• Your assignment: Reproduce, character for character, the lines below from the first through the one with "The width and". Leave pictures out.

(Dataset entries)
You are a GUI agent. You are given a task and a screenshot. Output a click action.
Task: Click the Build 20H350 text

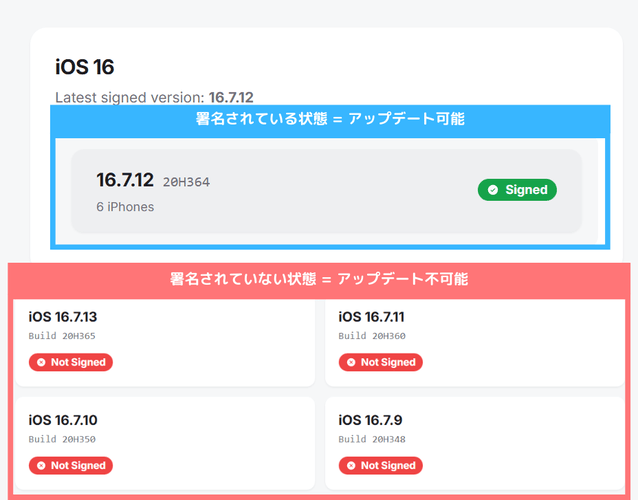click(x=62, y=439)
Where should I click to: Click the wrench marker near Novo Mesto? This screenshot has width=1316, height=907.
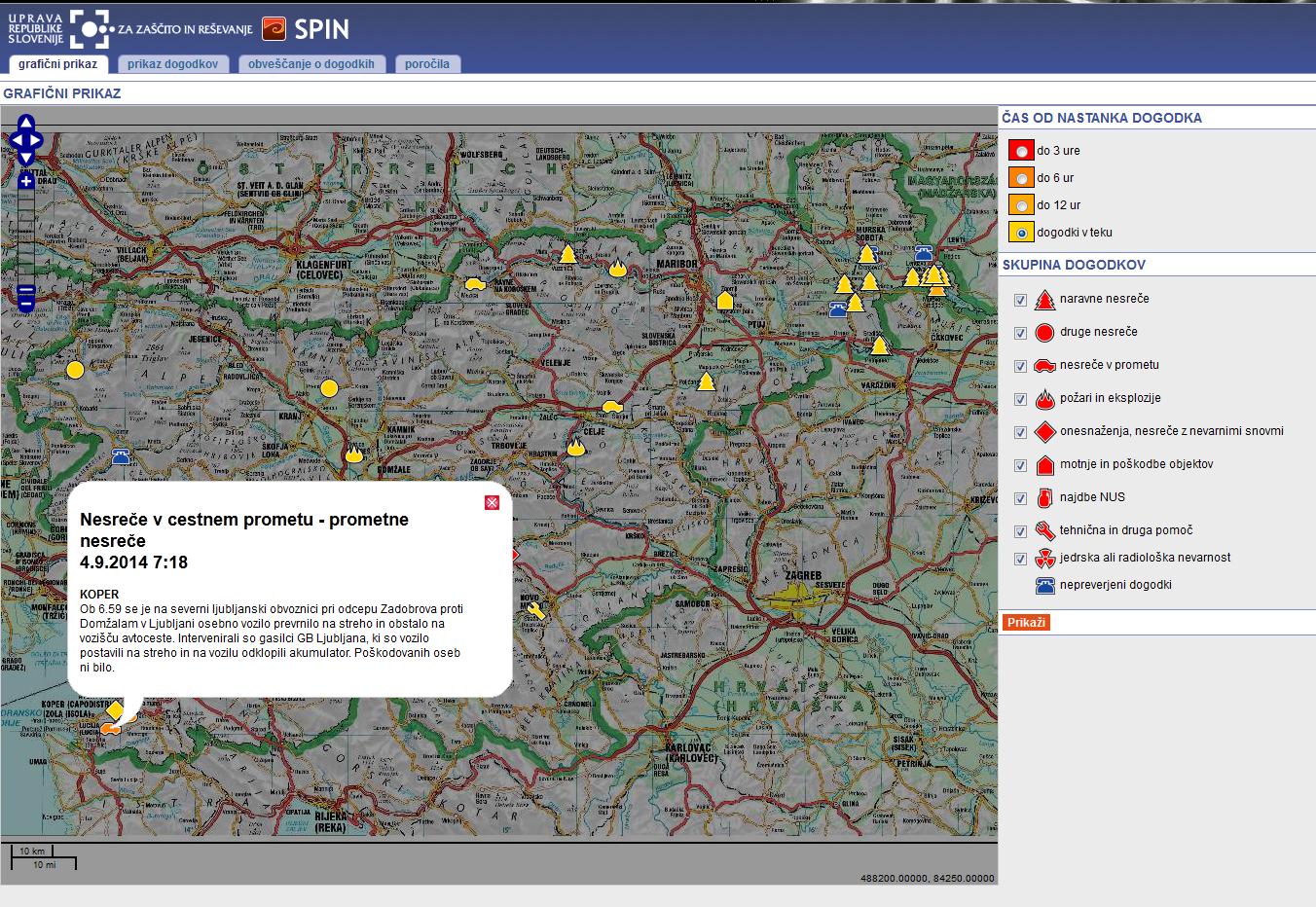coord(535,610)
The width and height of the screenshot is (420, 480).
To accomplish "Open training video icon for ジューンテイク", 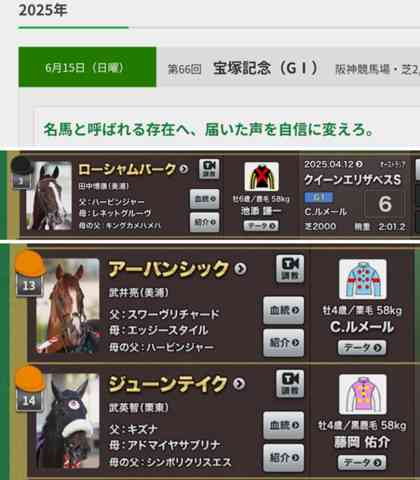I will coord(290,384).
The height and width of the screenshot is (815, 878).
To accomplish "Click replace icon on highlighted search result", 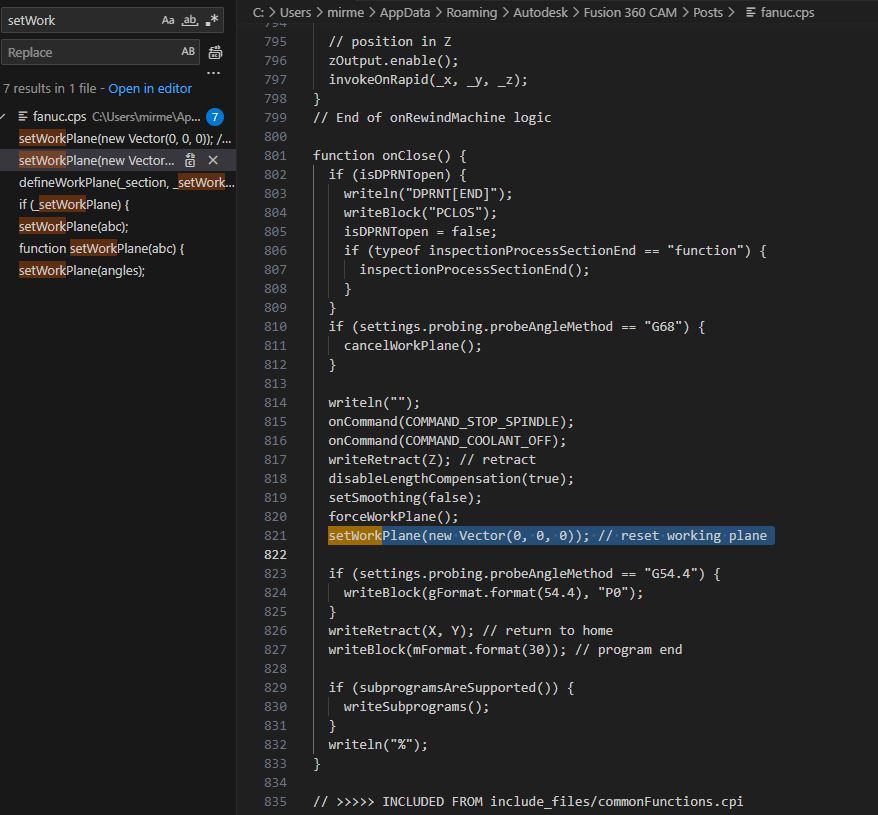I will coord(190,160).

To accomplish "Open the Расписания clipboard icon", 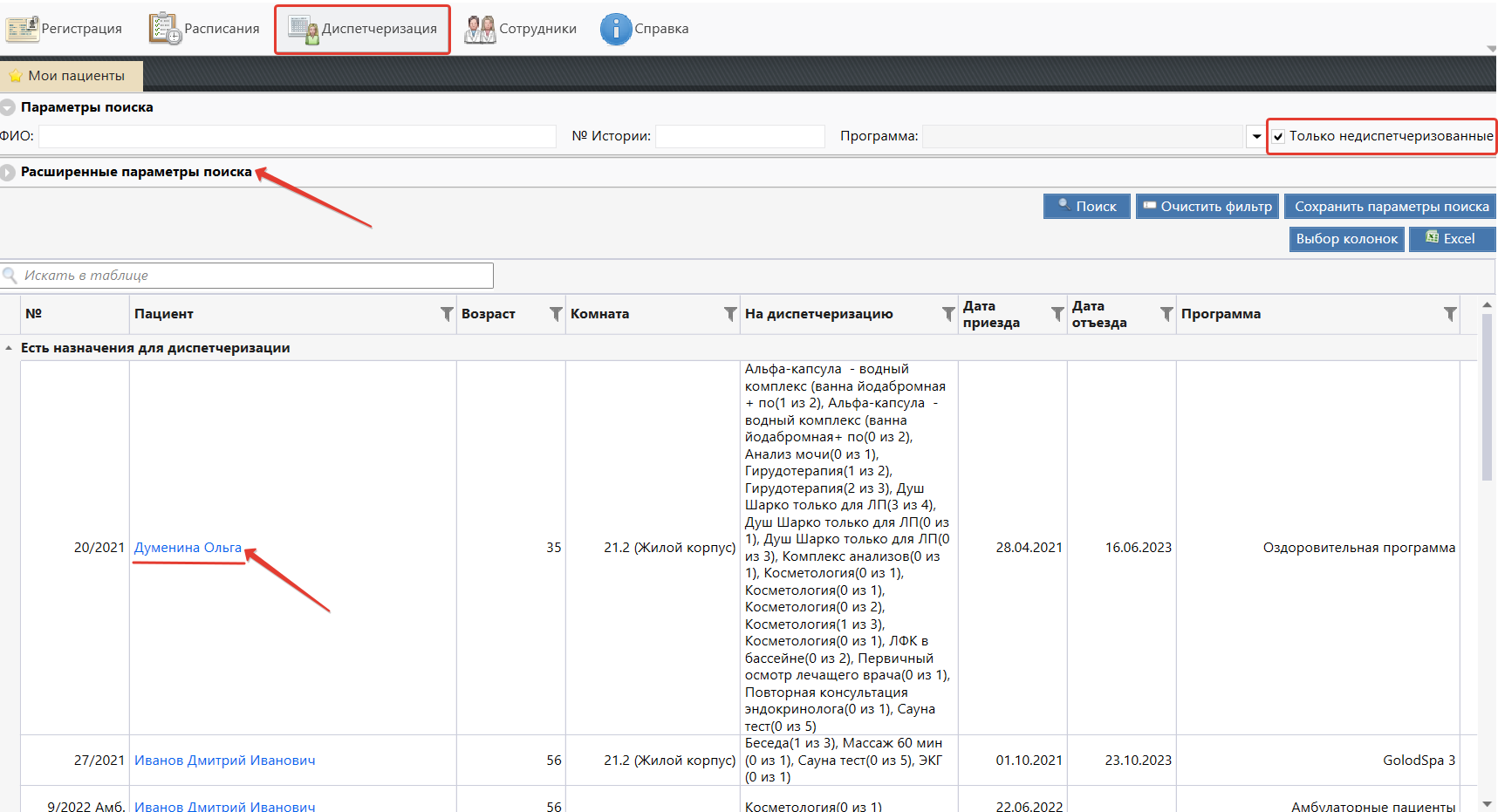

• Task result:
You are a GUI agent. You are given a task and a screenshot. Output a click action.
Task: Click the Build 20H350 text

click(x=62, y=439)
Where should I click to: Click the wrench marker near Novo Mesto? This screenshot has width=1316, height=907.
coord(535,610)
The width and height of the screenshot is (420, 480).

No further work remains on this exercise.